*** Supplied data ***
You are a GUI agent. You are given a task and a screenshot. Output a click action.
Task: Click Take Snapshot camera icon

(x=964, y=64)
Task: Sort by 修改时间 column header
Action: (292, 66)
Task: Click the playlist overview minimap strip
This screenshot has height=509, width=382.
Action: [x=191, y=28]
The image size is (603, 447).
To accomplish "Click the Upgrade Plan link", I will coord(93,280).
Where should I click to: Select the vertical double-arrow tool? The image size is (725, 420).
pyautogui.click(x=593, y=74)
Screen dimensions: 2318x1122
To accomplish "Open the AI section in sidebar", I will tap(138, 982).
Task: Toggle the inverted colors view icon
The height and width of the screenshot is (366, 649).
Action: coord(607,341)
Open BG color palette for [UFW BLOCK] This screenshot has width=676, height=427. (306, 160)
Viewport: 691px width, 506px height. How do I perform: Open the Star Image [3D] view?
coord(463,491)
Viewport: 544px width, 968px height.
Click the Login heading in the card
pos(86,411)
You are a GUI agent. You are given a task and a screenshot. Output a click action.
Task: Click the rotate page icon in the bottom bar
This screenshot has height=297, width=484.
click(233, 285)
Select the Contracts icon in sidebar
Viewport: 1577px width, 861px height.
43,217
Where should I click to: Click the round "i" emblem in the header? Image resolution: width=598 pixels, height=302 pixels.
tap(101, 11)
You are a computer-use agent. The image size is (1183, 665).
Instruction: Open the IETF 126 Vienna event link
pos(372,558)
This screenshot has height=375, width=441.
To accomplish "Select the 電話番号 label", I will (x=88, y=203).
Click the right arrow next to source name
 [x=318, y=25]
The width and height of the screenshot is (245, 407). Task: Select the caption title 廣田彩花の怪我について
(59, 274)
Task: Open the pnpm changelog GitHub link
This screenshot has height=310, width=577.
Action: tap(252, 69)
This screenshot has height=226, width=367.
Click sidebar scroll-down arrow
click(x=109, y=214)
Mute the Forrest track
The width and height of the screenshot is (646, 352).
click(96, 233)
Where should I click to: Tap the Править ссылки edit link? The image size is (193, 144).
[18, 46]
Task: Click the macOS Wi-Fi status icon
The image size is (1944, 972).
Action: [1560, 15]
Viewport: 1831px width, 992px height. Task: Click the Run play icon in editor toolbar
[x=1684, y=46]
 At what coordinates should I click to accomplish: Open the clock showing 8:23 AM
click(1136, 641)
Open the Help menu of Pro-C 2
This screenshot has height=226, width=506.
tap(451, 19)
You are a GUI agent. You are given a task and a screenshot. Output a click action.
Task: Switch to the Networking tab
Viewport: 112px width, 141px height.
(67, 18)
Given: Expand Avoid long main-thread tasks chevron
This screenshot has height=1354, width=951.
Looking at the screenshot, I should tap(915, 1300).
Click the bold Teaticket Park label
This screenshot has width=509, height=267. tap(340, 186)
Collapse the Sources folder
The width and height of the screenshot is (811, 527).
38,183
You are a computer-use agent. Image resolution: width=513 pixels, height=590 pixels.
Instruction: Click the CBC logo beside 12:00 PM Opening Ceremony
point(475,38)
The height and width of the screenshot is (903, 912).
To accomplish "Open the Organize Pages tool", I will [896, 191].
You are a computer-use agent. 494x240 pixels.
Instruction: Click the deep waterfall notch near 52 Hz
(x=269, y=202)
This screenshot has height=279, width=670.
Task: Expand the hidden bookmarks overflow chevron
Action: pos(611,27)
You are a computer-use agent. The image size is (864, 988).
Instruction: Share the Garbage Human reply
***
Swap every "Instruction" in the items above for "Goal", and reproduce the items otherwise unchanged.

Task response ->
You are a GUI agent. You are given a task and a screenshot. Output a click action.
Task: Click Take Snapshot camera icon

(x=964, y=64)
Task: Sort by 修改时间 column header
Action: (292, 66)
Task: Click the playlist overview minimap strip
This screenshot has height=509, width=382.
Action: [x=191, y=28]
The image size is (603, 447).
To accomplish "Click the Upgrade Plan link", I will coord(93,280).
Where should I click to: Select the vertical double-arrow tool? The image size is (725, 420).
pyautogui.click(x=593, y=74)
Screen dimensions: 2318x1122
To accomplish "Open the AI section in sidebar", I will tap(138, 982).
Task: Toggle the inverted colors view icon
The height and width of the screenshot is (366, 649).
Action: coord(607,341)
Open BG color palette for [UFW BLOCK] This screenshot has width=676, height=427. (306, 160)
Viewport: 691px width, 506px height. How do I perform: Open the Star Image [3D] view?
coord(463,491)
Viewport: 544px width, 968px height.
Click the Login heading in the card
pos(86,411)
You are a GUI agent. You are given a task and a screenshot. Output a click action.
Task: Click the rotate page icon in the bottom bar
This screenshot has height=297, width=484.
click(233, 285)
Select the Contracts icon in sidebar
Viewport: 1577px width, 861px height.
43,217
Where should I click to: Click the round "i" emblem in the header? Image resolution: width=598 pixels, height=302 pixels.
tap(101, 11)
You are a computer-use agent. The image size is (1183, 665).
Goal: Open the IETF 126 Vienna event link
pos(372,558)
This screenshot has height=375, width=441.
To accomplish "Select the 電話番号 label", I will (x=88, y=203).
Click the right arrow next to source name
 [x=318, y=25]
The width and height of the screenshot is (245, 407). Task: Select the caption title 廣田彩花の怪我について
(59, 274)
Task: Open the pnpm changelog GitHub link
This screenshot has height=310, width=577.
Action: tap(252, 69)
This screenshot has height=226, width=367.
Click sidebar scroll-down arrow
click(x=109, y=214)
Mute the Forrest track
The width and height of the screenshot is (646, 352).
click(96, 233)
Where should I click to: Tap the Править ссылки edit link? The image size is (193, 144).
[18, 46]
Task: Click the macOS Wi-Fi status icon
The image size is (1944, 972).
Action: [1560, 15]
Viewport: 1831px width, 992px height. Task: Click the Run play icon in editor toolbar
[x=1684, y=46]
 At what coordinates should I click to accomplish: Open the clock showing 8:23 AM
click(1136, 641)
Open the Help menu of Pro-C 2
This screenshot has height=226, width=506.
tap(451, 19)
You are a GUI agent. You are given a task and a screenshot. Output a click action.
Task: Switch to the Networking tab
Viewport: 112px width, 141px height.
(67, 18)
Given: Expand Avoid long main-thread tasks chevron
This screenshot has height=1354, width=951.
Looking at the screenshot, I should tap(915, 1300).
Click the bold Teaticket Park label
This screenshot has width=509, height=267. tap(340, 186)
Collapse the Sources folder
The width and height of the screenshot is (811, 527).
38,183
You are a computer-use agent. Image resolution: width=513 pixels, height=590 pixels.
Goal: Click the CBC logo beside 12:00 PM Opening Ceremony
point(475,38)
The height and width of the screenshot is (903, 912).
To accomplish "Open the Organize Pages tool", I will [896, 191].
You are a computer-use agent. 494x240 pixels.
Goal: Click the deep waterfall notch near 52 Hz
(x=269, y=202)
This screenshot has height=279, width=670.
Task: Expand the hidden bookmarks overflow chevron
Action: pos(611,27)
You are a computer-use agent. The image size is (864, 988).
Goal: Share the Garbage Human reply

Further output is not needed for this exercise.